• _抜粋文_:
════════════════

5年後に大修繕が予定されているアパートが複数あり、修繕工事のために多額の借入れが予想されていました。

 

この修繕計画について金融機関に相談したところ、担当者には「Aさんは歳なりに体力が低下しており、認知症を発症する可能性もあるため、5年後に融資することは難しいかもしれない」と伝えられました。さらに、「長男のCさんに対しては、貸付自体はできるが、担保を提供する側のAさんと担保設定の契約ができるか、またその後の工事契約などもできるか不安がある」という指摘を受けてしまいました。

 

もし物件の修繕ができず価値が維持できなければ、これはAさん一家にとって人生を左右する問題です。また、無対策で大きな借入れをするというのは、相続税の問題にも関わってきます。

 

「これでは困る」と、Aさんは顧問税理士と司法書士にも相談したところ、「家族信託」を提案されました。「Aさん名義の不動産を長男Cさんに信託する」というプランです。

 

司法書士からは、「Aさんが不動産を信託するということは、Aさん自身の名義をCさんに変えることになり、Cさんの意向で不動産を処分できるようになるが、それでも問題ないか」と確認され、Aさんも納得のうえ、物件をCさんに信託することにしました。

 

これにより、Cさんが「受託者」となりました。金融機関にも、将来的にCさんの名義で借入れをすることを了承してもらいました。

 

今回の信託は、

 

アパートの管理を委ねる「委託者」がAさん

管理を託される「受託者」が長男Cさん

アパートの収益を受け取る「受益者」はAさん

 

という構図です。

 

また、「Aさんが亡くなったあとは妻のBさんが受益者となってアパートの利益を受け取り、Bさんも亡くなった場合は信託が終了。その後Cさんがアパートの名義(所有権)を取得する」という内容になっています。この場合、相続対策も同時に行えたことになります。

 

こうして信託の内容が決定し、信託を実行していくことになりましたが、金融機関からの要請で信託契約書は「公正証書」で行うことになりました。

 

金融機関が「公正証書」での契約を要求したワケ

信託の際は、一般的に委託者と受託者で「信託契約」を結びます。

 

同じく不動産の名義を変える「売買契約」の場合は、通常公正証書で作成することはありません。「売主が買主に不動産を引き渡し、買主が売主に代金を支払う」というシンプルな契約のため、わざわざ公証人の確認まで求められることはありません。

════════════════

• _資料_:
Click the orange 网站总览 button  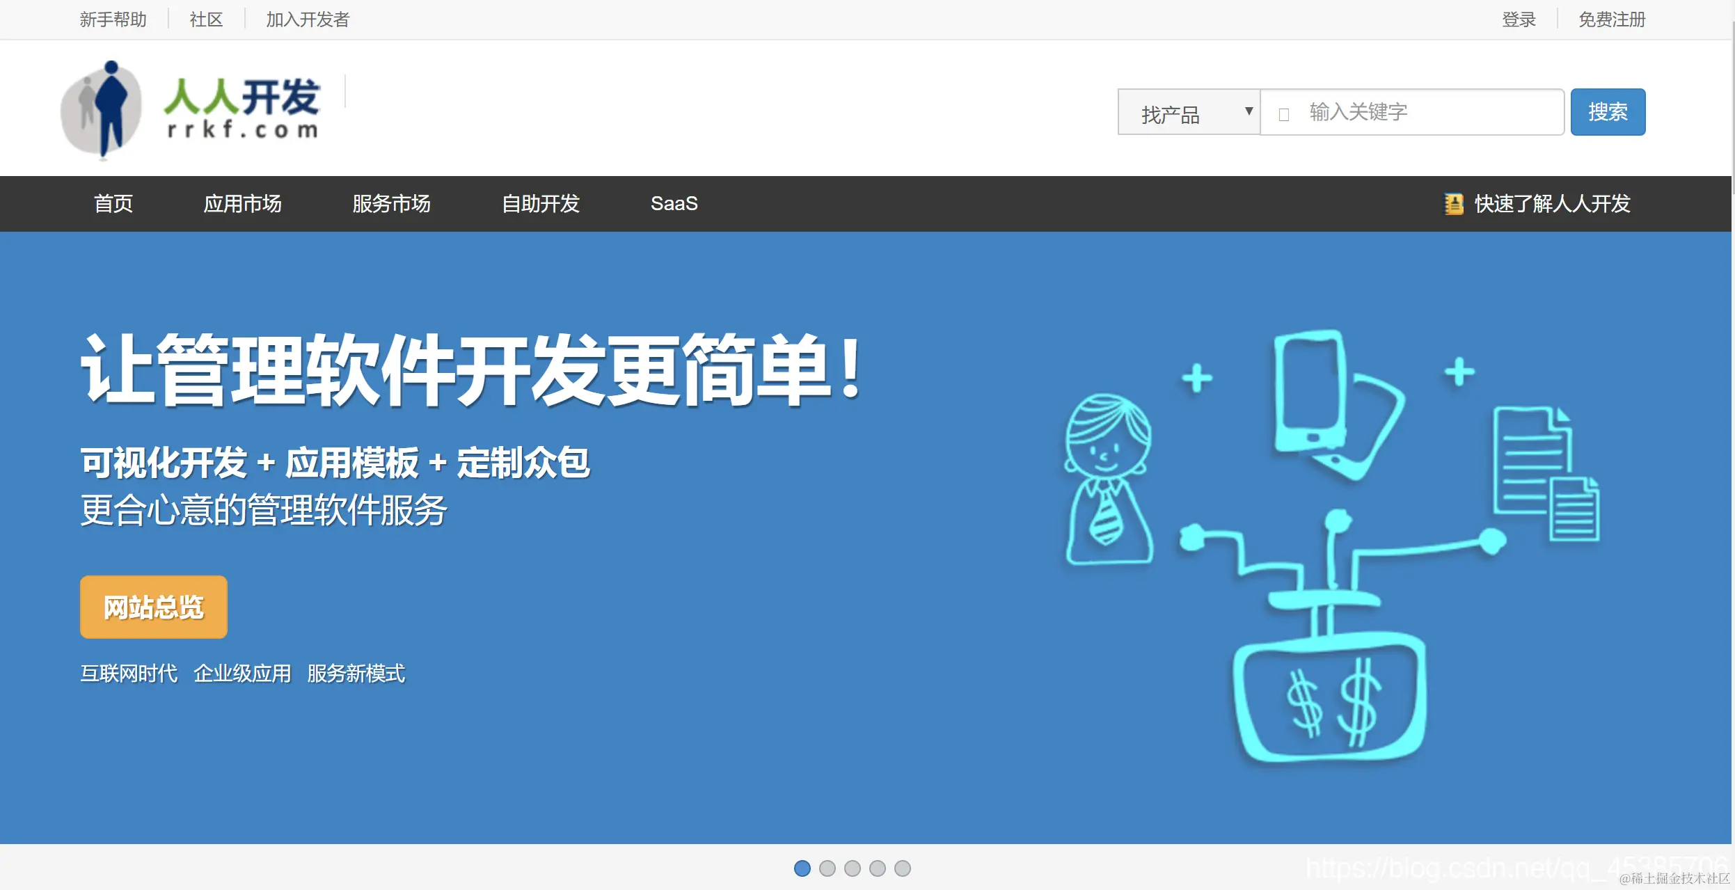[x=154, y=607]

════════════════

• _課題_: 抜粋文によれば、Aさんのアパートの信託契約書はどの形式で作ることになったか。

• _解答_: 金融機関からの要請で、「公正証書」で作ることになった。